As the years go by, Lily becomes more and more ambitious. She becomes involved in various representative positions with the USATT, runs successfully for its Board of Directors, volunteers with husband Barry to support Mayor Bloomberg’s New York City bid for the 2012 Olympics, and continues giving exhibitions and soliciting sponsors to promote her tournaments. Consider, for example, her involvement in the 2001 Hawaiian Senior Open, along with, among others, Shonie Aki, Azmy Ibrahim, and Y.C. Lee and his wife Nora. There Lily Yip Sports had, as Lily put it, “the biggest booth in History.” But, ohh, all those tables she and Barry had to schlep all the way from New Jersey and back.

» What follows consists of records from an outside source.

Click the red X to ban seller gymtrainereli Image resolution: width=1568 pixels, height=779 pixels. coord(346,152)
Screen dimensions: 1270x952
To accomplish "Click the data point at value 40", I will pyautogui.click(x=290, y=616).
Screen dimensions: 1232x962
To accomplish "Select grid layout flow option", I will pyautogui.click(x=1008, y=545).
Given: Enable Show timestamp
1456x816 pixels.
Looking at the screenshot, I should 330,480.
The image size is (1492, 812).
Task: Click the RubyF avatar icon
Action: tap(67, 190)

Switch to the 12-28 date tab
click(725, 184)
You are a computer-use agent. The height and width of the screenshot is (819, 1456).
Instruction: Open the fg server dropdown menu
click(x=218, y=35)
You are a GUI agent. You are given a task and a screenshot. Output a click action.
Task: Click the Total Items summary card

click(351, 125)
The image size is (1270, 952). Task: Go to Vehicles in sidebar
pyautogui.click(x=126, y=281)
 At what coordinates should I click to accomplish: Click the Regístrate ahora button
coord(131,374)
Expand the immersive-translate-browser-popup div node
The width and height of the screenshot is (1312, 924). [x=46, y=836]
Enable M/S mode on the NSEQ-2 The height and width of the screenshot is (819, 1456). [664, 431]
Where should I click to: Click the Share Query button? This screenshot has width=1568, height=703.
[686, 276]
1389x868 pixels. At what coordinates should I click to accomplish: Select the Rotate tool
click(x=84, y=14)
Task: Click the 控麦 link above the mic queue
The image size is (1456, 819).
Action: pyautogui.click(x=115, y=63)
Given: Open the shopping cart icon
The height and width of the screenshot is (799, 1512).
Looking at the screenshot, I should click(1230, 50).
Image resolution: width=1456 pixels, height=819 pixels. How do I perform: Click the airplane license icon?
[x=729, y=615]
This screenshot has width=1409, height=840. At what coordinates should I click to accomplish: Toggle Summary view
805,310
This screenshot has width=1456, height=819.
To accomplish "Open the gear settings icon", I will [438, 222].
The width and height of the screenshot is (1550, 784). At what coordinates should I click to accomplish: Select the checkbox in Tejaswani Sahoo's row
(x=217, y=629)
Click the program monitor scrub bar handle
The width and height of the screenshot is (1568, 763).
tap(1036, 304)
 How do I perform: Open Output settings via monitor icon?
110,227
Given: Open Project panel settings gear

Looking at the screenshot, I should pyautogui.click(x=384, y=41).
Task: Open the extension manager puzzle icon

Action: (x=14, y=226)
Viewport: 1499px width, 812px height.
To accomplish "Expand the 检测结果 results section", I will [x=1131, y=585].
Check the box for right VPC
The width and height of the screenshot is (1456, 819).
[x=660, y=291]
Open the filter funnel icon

A bio of Lily’s says she enjoys singing. But of course she enjoys more spending time with her two children, Adam and Judy, and coaching at her N. J. Club, at Youth School Programs, and at Boys and Girls Clubs. Years earlier she’d stated her career goal was to teach students to become U.S. Champions—and this in the years ahead was what she and her husband Barry so successfully committed themselves to do. And with her own children. Early on, Adam, not satisfied with being a player, wanted to be an umpire, and at 10 was the youngest qualified one the Association ever had. But he shaped up—as a player soon delighted in showboating to galleries. Of course, Lily had said she wanted her kids to have fun—and over the years, as Adam and Judy have partnered their mother in Doubles events, it does look like, win or lose, they have had fun.
As we know, both kids have enjoyed a string of wonderful successes. At last year’s Closed, Adam, then 15, came first in the Under 18 Boys’ Team Trials and won the Under 22’s; Judy, not to be outdone, came first in the Under 15 Girls’ Team Trials, and at the 2004 U.S. Open took not only the Under 15’s but the Under 18 Girls title as well.
When interviewer Vivian Lee asked the young Champions, “Whom do you admire most?”, the answer was: their Mom. “She motivates me, and she encourages me to win,” said Adam. “I admire her confidence,” said Judy. “I want to be like her.”
Hey, after a career like Lily’s, and on a night like this, who wouldn’t want to be like her? Ladies and Gentlemen—the Hall’s newest inductee, the very versatile and talented Lily Yip.